London Fashion Week shake up tradition with mixed catwalks
The 75-year-old style icon is no stranger to challenging fashion formats -- turning a 2015 London show into an anti-austerity and climate change march -- and deemed her latest move a response to the unisex reality of fashion.
"My very first fashion shows were always men and women. It's particularly unisex now because this time you've got lots of men in dresses.
"You've seen women for a hundred years in trousers but it's all switched around equally now," Westwood told AFP, as her new autumn-winter 2017 collection hit the catwalk at the Seymour Leisure Centre in London's Marylebone neighbourhood.
Westwood is not unique in choosing to unite her menswear and womenswear collections on the catwalk -- at least 10 houses have used Fashion Week in London to present collections for both genders.

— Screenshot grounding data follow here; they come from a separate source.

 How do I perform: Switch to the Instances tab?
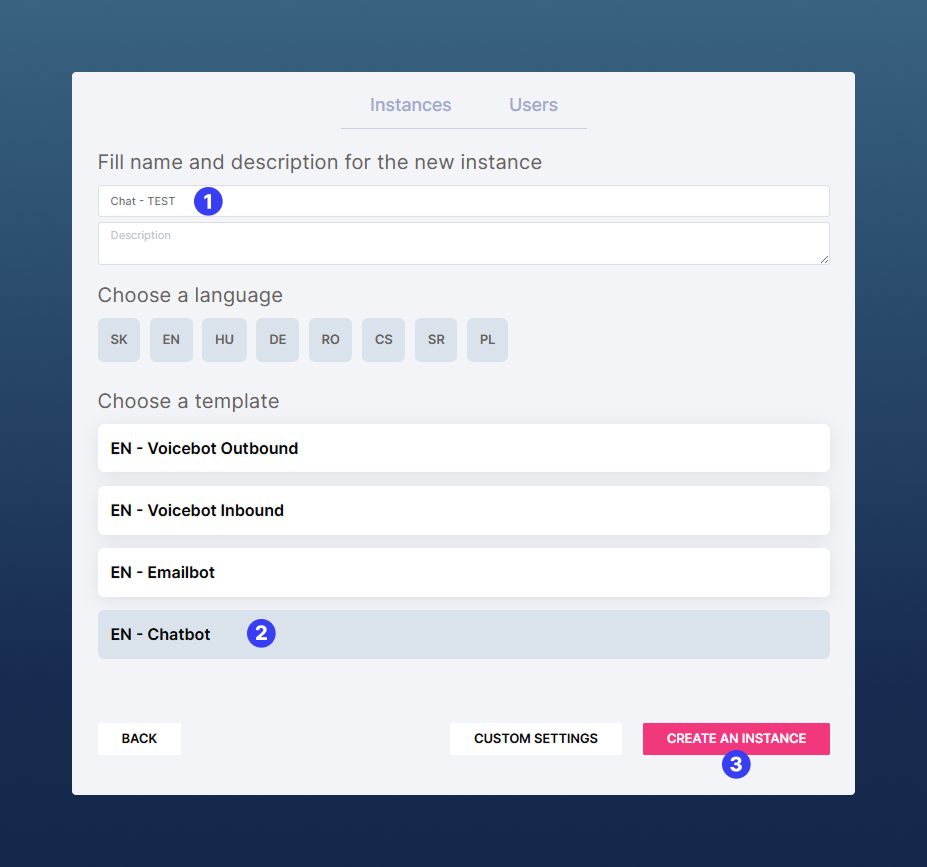pos(410,105)

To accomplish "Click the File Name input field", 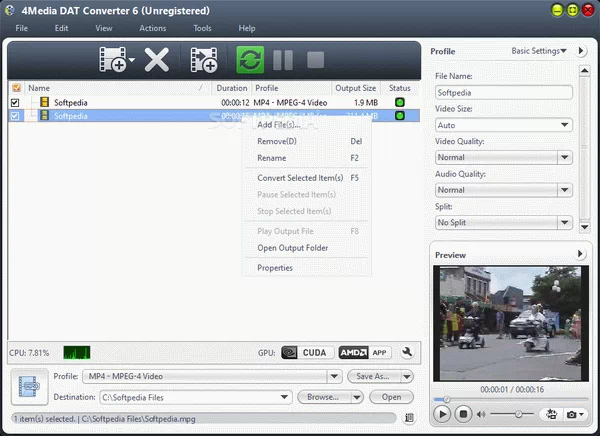I will 503,93.
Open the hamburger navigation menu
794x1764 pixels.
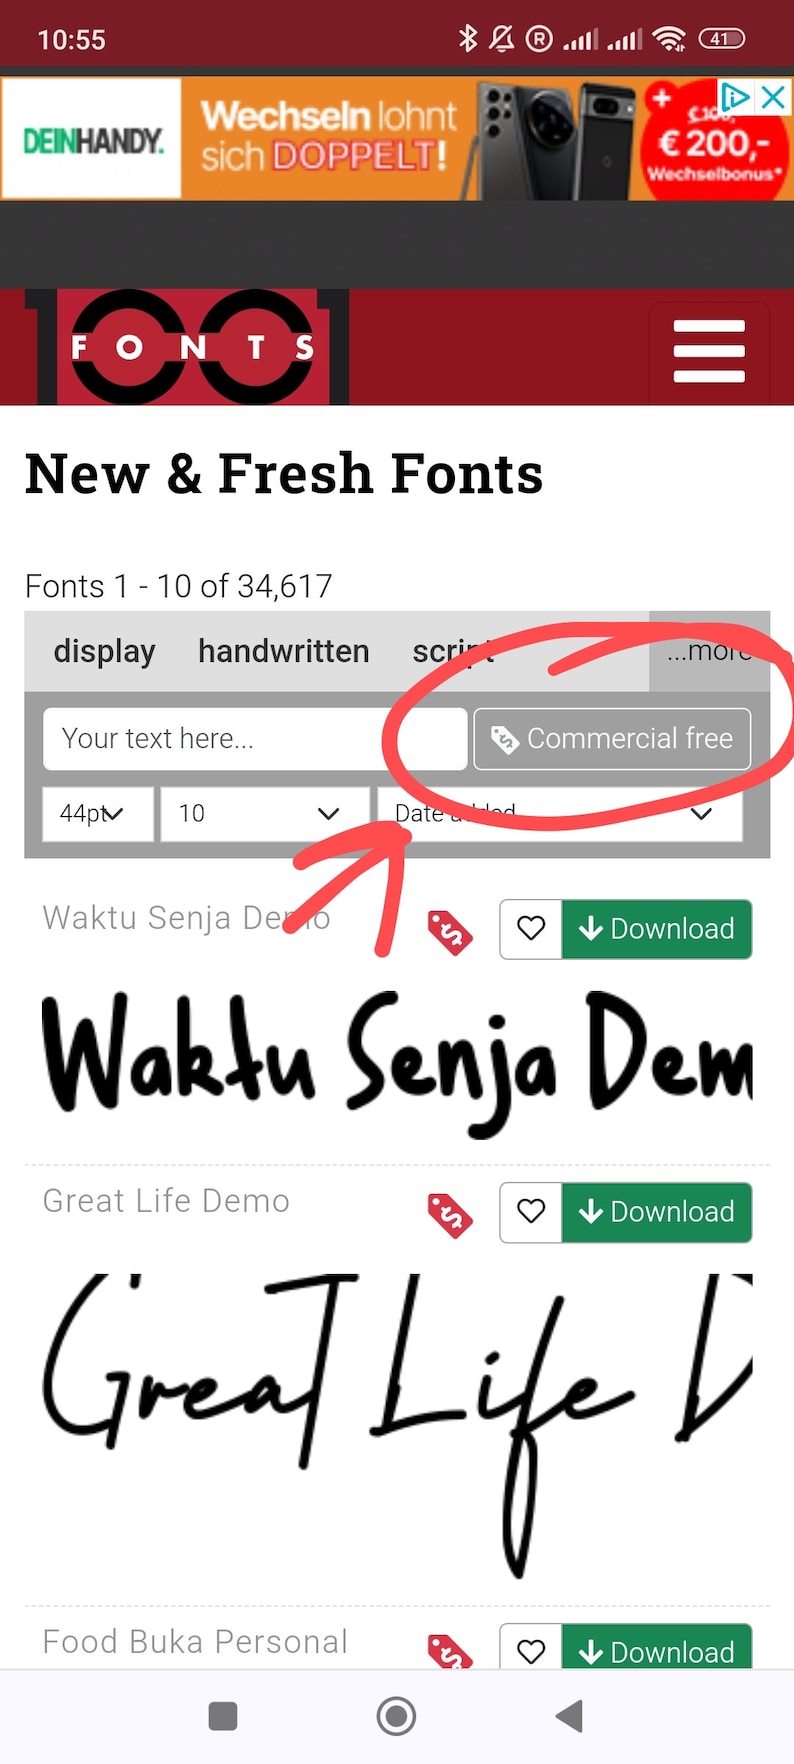tap(709, 351)
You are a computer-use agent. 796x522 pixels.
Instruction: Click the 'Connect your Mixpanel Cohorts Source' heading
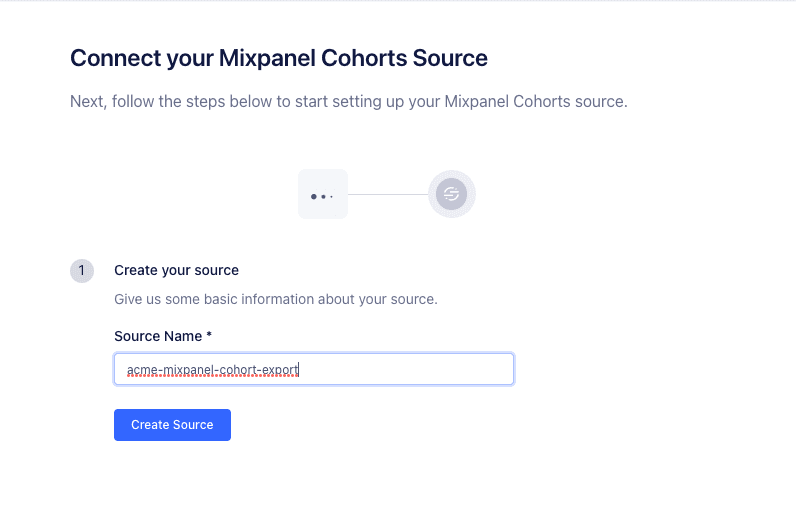point(278,58)
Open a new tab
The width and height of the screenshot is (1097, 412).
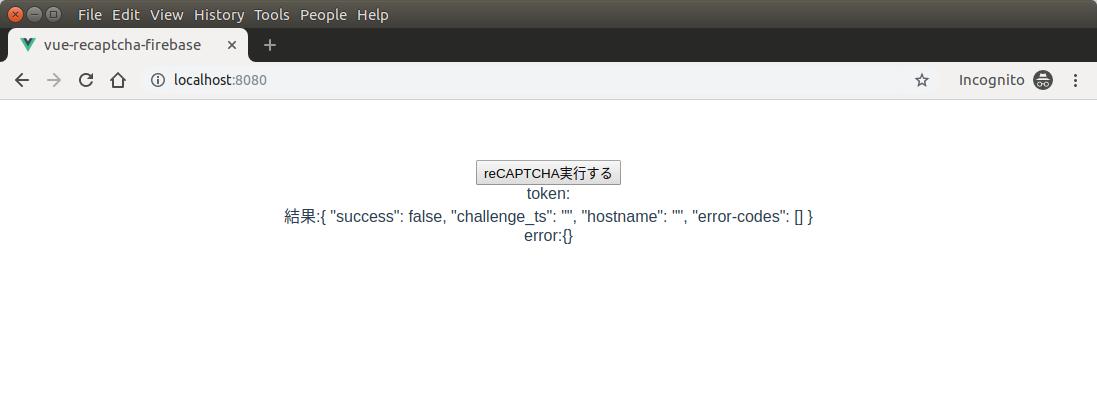point(269,45)
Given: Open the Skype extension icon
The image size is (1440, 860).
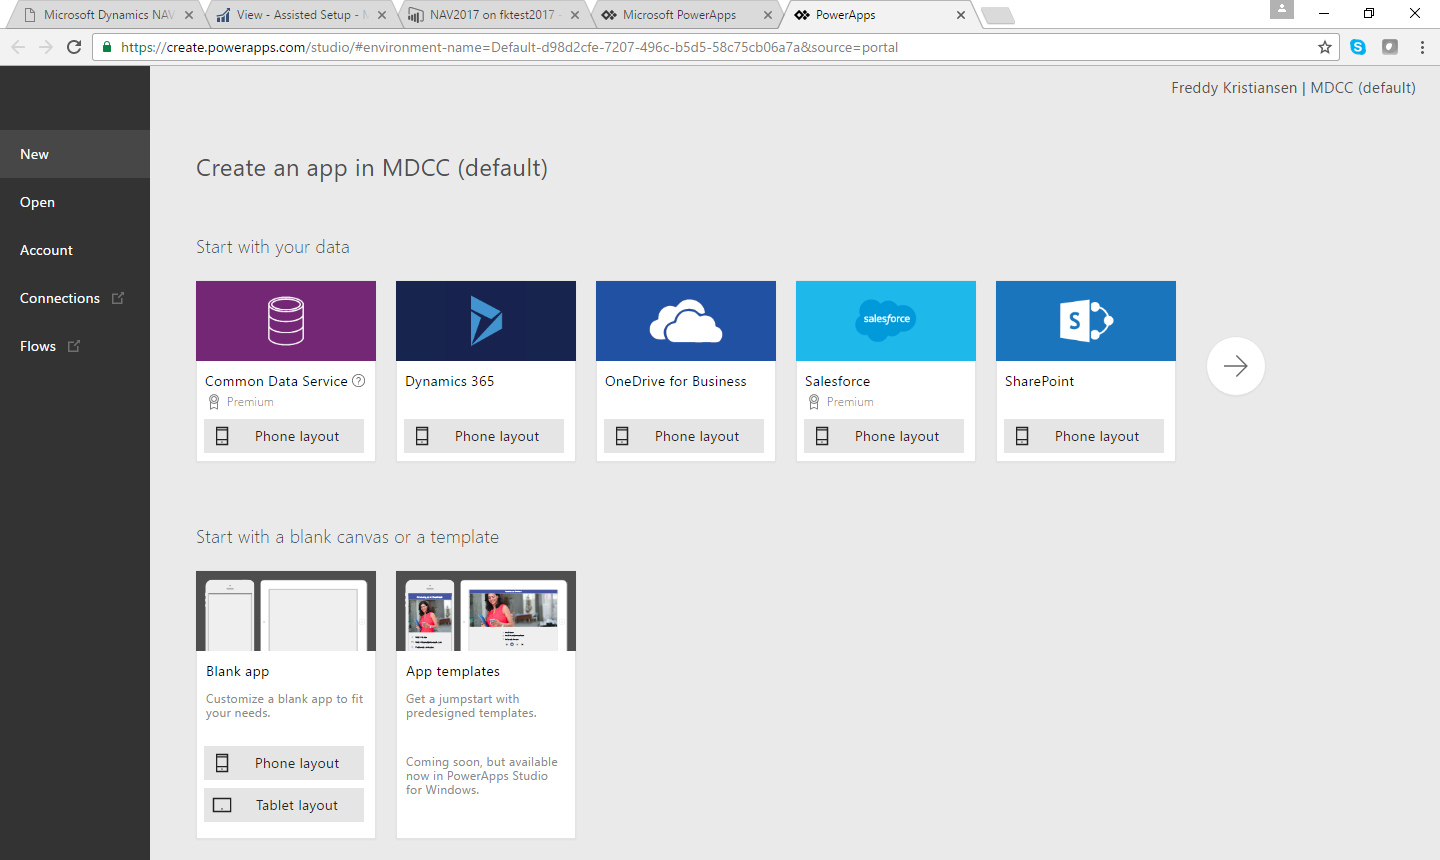Looking at the screenshot, I should (x=1358, y=47).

While London may not have the glamour of Paris, Milan or New York, it is certainly making the most of its experimental reputation.
Within the fashion world this mixing of men's and women's shows has been dubbed "co-ed" -- a play on the "coeducational" term used for mixed schools.
This shift in strategy is changing the way fashion houses run their business, including Burberry.
The British fashion heavyweight announced in 2016 it would cut its runway schedule from four to just two shows a year.
Burberry said it aimed to create a "seasonless, immediate, and personal" format with the change, with the collection available in-store and online immediately after the show.
"The changes we are making will allow us to build a closer connection between the experience that we create with our runway shows and the moment when people can physically explore the collections for themselves," said Christopher Bailey, Burberry CEO.
In essence, fashionistas of the 21st century are demanding much quicker access to collections.
In the same spirit, Burberry has merged its three lines (Brit, London and Prorsum) to create one label, which the fashion house said was "designed for a worldwide audience".
Paul Smith has also followed the trend and, while absent from London, it will present both its men's and women's collections in Paris on January 22.
The fashion house has been creating menswear since 1970, with womenswear launching in 1994, and it said combining them was "a natural step to reinforce the correlation between the two lines.
Paris will also see Kenzo, part of the LVMH group, unite its men's and women's collections after first testing the formula last June.
For Hywel Davies, fashion programme director at London's prestigious Central Saint Martins design school, the "co-ed" trend is both a financially-sound move but also fits in with the industry's openness to change.
"It is about the industry looking how to best present their vision and putting mens and women show together makes commerce sense. Why pay for two shows when you can communicate your message in one?" he told AFP.
"I think it is a positive thing that the fashion industry is constantly chaining and looking at new ways of communicating its ideas. Change is good. It would be great if more fashion brands considered other ways of presentation instead of just catwalk shows," Davies added.
Financially necessity is even more relevant for smaller brands, such as Sibling, a funky brand created by three British designers which moved to mixed shows with its spring-summer 2015 collection.
Creating a show for both men's and women's collections is "a much more realistic process, as well as from a production and design point of view", said Sid Bryan, one of the label's stylists.
"The timeframe work into a January show and a February show, with men followed straight by women, is virtually impossible. We're a small team," he told AFP.